Willie Wright

Profile
- Position: Offensive tackle

Personal information
- Born: February 25, 1996 (age 30) Houston, Texas, U.S.
- Listed height: 6 ft 3 in (1.91 m)
- Listed weight: 300 lb (136 kg)

Career information
- High school: Cypress Ridge (Houston, Texas)
- College: Tulsa (2014–2018)
- NFL draft: 2019: undrafted

Career history
- Cleveland Browns (2019)*; Atlanta Falcons (2020); Chicago Bears (2022)*; Tennessee Titans (2022)*; Las Vegas Raiders (2022)*; San Antonio Brahmas (2023);
- * Offseason or practice squad member only
- Stats at Pro Football Reference

= Willie Wright (American football, born 1996) =

American football player (born 1996)

Willie Wright (born February 25, 1996) is an American former football offensive tackle. He played college football for the Tulsa Golden Hurricane. Wright has played for the Cleveland Browns, Atlanta Falcons, Chicago Bears, Tennessee Titans, Las Vegas Raiders, and San Antonio Brahmas.

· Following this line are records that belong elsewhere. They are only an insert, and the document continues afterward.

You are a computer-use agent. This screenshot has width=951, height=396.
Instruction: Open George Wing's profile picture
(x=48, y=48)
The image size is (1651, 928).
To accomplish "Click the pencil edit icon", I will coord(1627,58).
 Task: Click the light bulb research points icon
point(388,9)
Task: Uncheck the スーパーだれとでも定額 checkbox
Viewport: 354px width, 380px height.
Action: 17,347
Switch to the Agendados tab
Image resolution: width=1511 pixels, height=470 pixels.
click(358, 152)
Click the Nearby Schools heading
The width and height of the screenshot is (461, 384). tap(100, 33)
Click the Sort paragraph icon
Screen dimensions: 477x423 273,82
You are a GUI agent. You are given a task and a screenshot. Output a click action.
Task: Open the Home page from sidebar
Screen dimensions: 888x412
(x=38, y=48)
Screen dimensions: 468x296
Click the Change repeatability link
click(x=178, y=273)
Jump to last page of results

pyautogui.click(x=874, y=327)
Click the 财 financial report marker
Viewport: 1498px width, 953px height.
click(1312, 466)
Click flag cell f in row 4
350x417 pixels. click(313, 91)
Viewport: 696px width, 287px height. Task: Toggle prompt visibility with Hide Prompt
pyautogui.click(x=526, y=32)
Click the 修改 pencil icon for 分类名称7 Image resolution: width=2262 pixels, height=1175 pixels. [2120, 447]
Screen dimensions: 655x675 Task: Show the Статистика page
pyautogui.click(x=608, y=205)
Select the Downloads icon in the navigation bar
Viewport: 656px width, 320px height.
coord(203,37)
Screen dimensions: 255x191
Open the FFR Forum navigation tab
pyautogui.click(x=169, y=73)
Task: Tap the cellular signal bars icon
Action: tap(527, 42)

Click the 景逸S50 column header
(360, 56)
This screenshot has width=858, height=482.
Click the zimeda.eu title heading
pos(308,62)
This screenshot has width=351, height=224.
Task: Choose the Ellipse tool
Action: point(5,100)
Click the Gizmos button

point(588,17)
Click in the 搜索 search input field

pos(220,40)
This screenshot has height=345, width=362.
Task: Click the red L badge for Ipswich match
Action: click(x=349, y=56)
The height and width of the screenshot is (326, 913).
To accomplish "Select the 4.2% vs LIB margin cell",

==Personal life and high school==
Willie Wright was born on February 25, 1996, and is a Houston, Texas native. Wright attended the local Cypress Ridge High School. During his high school career, he earned first-team all-district as a senior offensive tackle in 2013.

==College career==
After finishing high school, Wright then attended the University of Tulsa. Wright played college football at Tulsa from 2014 to 2018. Wright was a consistent starter at Tulsa, starting 47 out of the 48 games he played in. In 2017, with his help on the offensive line, he helped Tulsa's running game reach the ranking of 14th nationally with 247.2 yards per game.

==Professional career==

Pre-draft measurables
| Height | Weight | Arm length | Hand span | 40-yard dash | 10-yard split | 20-yard split | 20-yard shuttle | Three-cone drill | Vertical jump | Broad jump | Bench press |
| 6 ft 2+5⁄8 in (1.90 m) | 296 lb (134 kg) | 34+3⁄8 in (0.87 m) | 9+5⁄8 in (0.24 m) | 5.07 s | 1.72 s | 2.86 s | 4.71 s | 7.57 s | 33.0 in (0.84 m) | 9 ft 6 in (2.90 m) | 24 reps |
All values from Pro Day

===Cleveland Browns===
After not being drafted in the 2019 NFL draft, Wright was signed by the Cleveland Browns. He spent the entirety of the 2019 NFL season on their practice squad. After the 2019 season, the Browns opted to not retain Wright for another season.

===Atlanta Falcons===
Before the 2020 NFL season, the Falcons signed Wright to the Falcons roster. Despite not making the final roster, Wright did make the practice squad. He was elevated to the active roster on December 12 for the team's week 14 game against the Los Angeles Chargers, and reverted to the practice squad after the game. He signed a reserve/future contract on January 4, 2021. He was waived on August 24, 2021.

===Chicago Bears===
On February 11, 2022, the Chicago Bears signed Wright to a reserves/futures deal. He was waived on July 26, 2022.

===Tennessee Titans===
On August 3, 2022, Wright signed with the Tennessee Titans. He was waived on August 30.

===Las Vegas Raiders===
On December 13, 2022, Wright was signed to the Las Vegas Raiders practice squad. He was released from the practice squad on December 27.

===San Antonio Brahmas===
Wright was placed on the reserve list by the San Antonio Brahmas of the XFL on February 20, 2023.